Oil rose on Friday, pushed higher by fears about escalating violence in Syria and on expectations that data would show economic strength in the United States, the world’s largest oil consumer.
Global benchmark Brent LCOc1 gained 47 cents to $48.16 a barrel by 0324 EDT. The contract had closed the previous session down 68 cents. U.S. crude CLc1 added 74 cents at $45.48 a barrel, after settling 35 cents lower in the previous session.
The oil market was factoring in a risk premium over Syria, where Russia and the United States are conducting bombing campaigns.
The situation was complicated by the arrival of hundreds of Iranian troops in Syria to join a ground offensive in support of government forces, a sign the civil war is turning still more regional and global in scope.

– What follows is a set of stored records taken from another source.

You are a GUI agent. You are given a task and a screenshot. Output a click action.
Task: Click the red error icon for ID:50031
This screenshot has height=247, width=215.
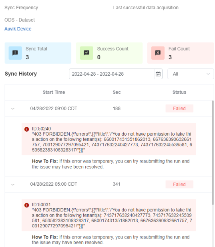(26, 205)
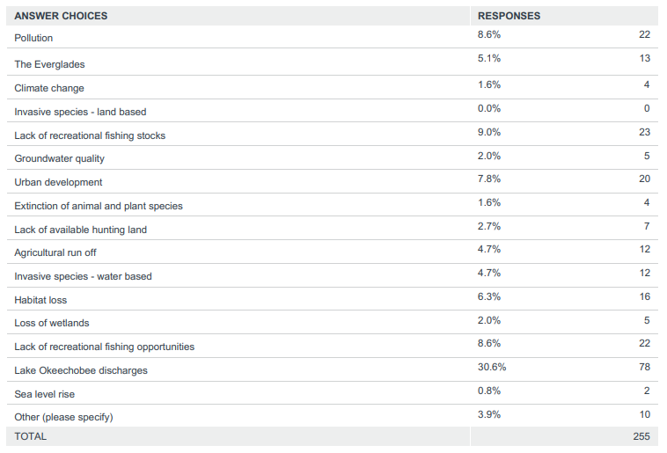Select the Pollution answer row

pyautogui.click(x=33, y=38)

Oil drew support from economic optimism ahead of U.S. data that is expected to show the creation of more than 200,000 jobs in September, said Andy Sommer, senior energy analyst at Axpo Trading in Dietikon, Switzerland.
“It’s a sign that the U.S. economy is solid and robust and that demand from the world’s biggest oil consumer can stay on the strong side,” he said.
The nonfarm payrolls data is due at 0730 EDT.
Fears eased over the possibility of disruption to U.S. East Coast oil facilities by Hurricane Joaquin, limiting price gains.
U.S. crude production unexpectedly rose last week despite a drop in active drilling rigs.
Despite the slight gains on Friday, oil is down more than 1 percent this week, after it fell 24 percent last quarter, with few analysts expecting a significant recovery.
“Fundamentals remain weak,” analysts at ANZ said in a note to clients.
“We continue to see weaker fundamentals drive crude oil prices lower in the short term.”